I look at my mother for backup. She knows. I stack the wood. I come home. I put down the storm windows and watch out for my brother. Like my
father
? It’s the most wicked thing she could say. But my mother is silent. She’s biting a nail.
“You’re right, you’re not,” Bradford says. “You’re younger. You still have choices.”
“Yeah, and I didn’t walk out on my wife and kids.”
“
Katie
,” my mother says. I’m embarrassing her, being rude.
“You have a choice right now. If you don’t drink, you can’t end up like him. So by not drinking, you’d be making a choice to take your life in a different direction. If you do choose to drink, you take a big risk. You live with a big question mark. Alcoholism, as I’ve said, runs in families.”
She’s looking me right in the eye. The woman cannot be
stared down. It doesn’t help that my whole body is trembling. That my shirt is half soaked and she can see that it is. I’m not going to last in here. My nerves are shot. I feel jumpy as hell.
“What do you think?” she asks.
“I guess I shouldn’t drink,” I say quickly.
Mrs. Bradford draws a deep breath and stands up. “I’m glad you feel that way,” she says, but she’s not convinced. She rubs her arms, looks out the window behind her. Gray clouds hang heavy and low over the playing fields. A mixture of snow and freezing rain is piling up on the windowsill.
All I can see in my head is my backpack, just outside the door, with two full bottles in it. I need to get to them. “I have to go to the bathroom,” I say.
“In a minute.” She turns back to face me. “Your mother and I have talked about this, Katie. And we think that, in light of all that’s happened, it would be best if you went away for a while.”
“Away
where
?”
“There’s a place for teenagers who have this kind of problem.”

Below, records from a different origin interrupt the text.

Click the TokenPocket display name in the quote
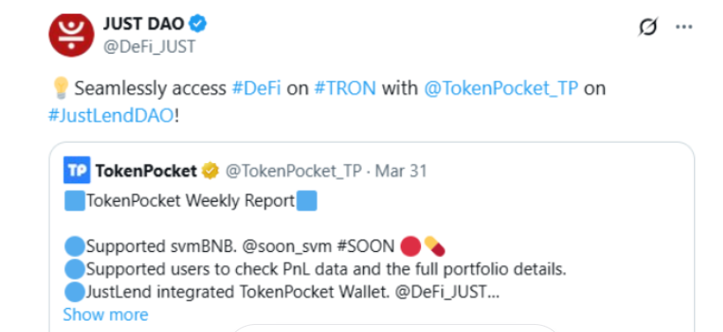Viewport: 723px width, 332px height. tap(146, 171)
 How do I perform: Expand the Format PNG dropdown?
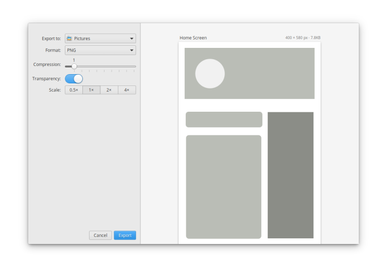[x=132, y=50]
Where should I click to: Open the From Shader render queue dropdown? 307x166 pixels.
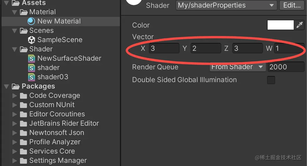(237, 67)
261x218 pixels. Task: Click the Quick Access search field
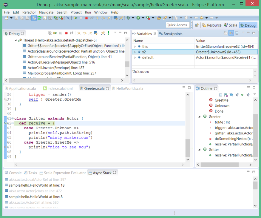[x=177, y=25]
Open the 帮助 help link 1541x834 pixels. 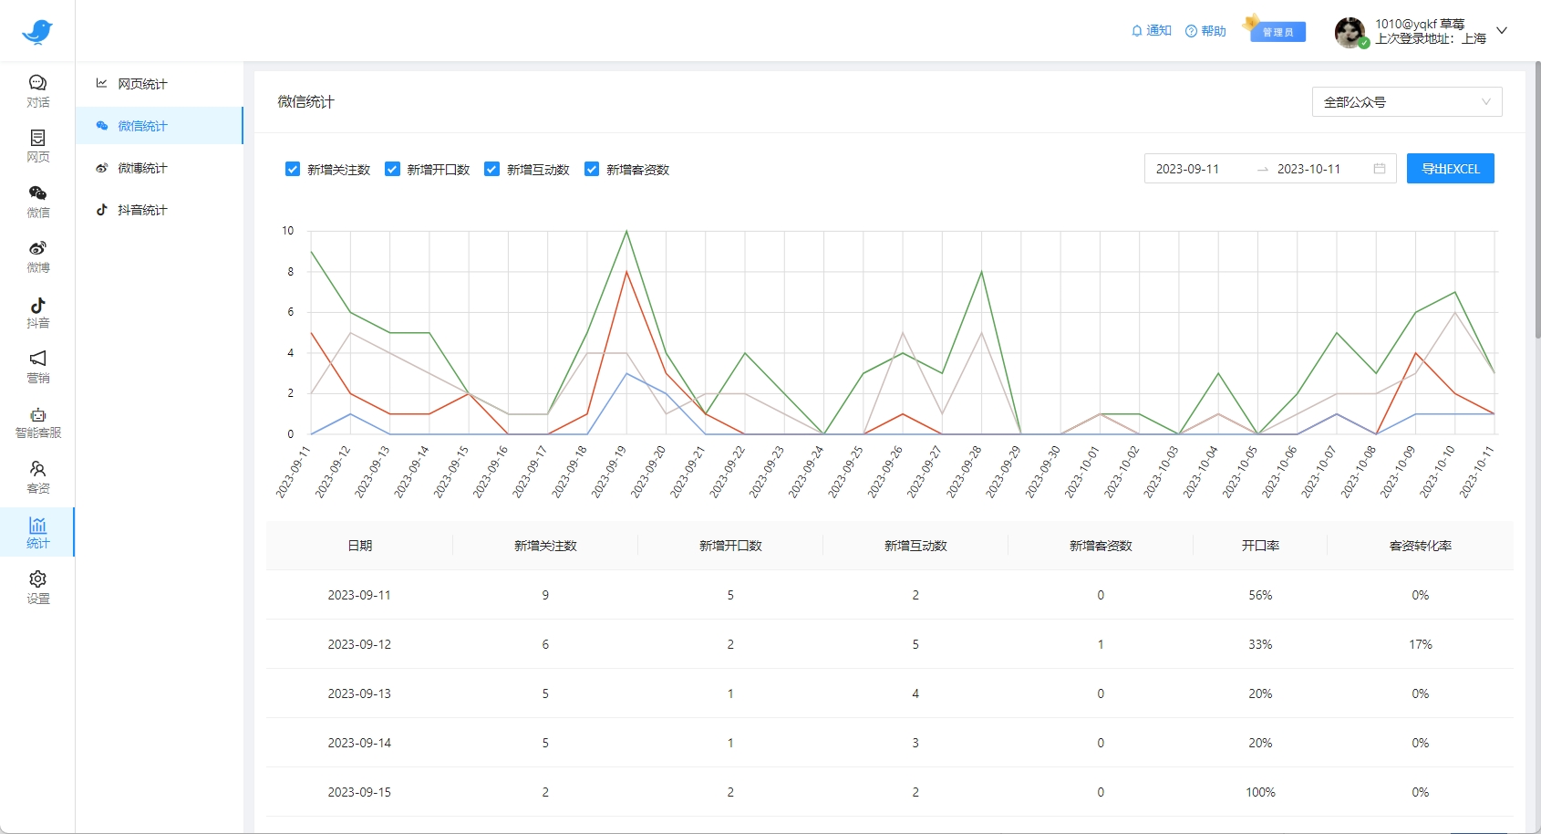click(1205, 31)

Would that be the rape problem or the father-who-disappeared problem? Or the chance-of-becoming-the-father-who-disappeared problem? I feel like picking up the jar of pens on her desk and throwing them at her.
“Just for a couple months,” she is saying. “You’d be back in plenty of time for graduation. In time to run track, even. You were All-Conference last year, weren’t you?” She offers this up like bait to hook me.
A couple months?
“I don’t want to.” I want to stay home and sleep. Cassie and Matt can come visit me in the afternoons and play cards. Did Matt really know? Did he really turn me in? I don’t trust this woman. She’s making things up.
“I’ll do all my work at home.” There is an awful pitch to my voice, like I am begging.
She looks at me with something resembling pity. “I don’t think that would take care of the problem, Katie.” She sighs, like she’s the one who’s exhausted. “It’s all been worked out. Your mother made the decision, and the school supports her. You can’t do what you’ve been doing here.”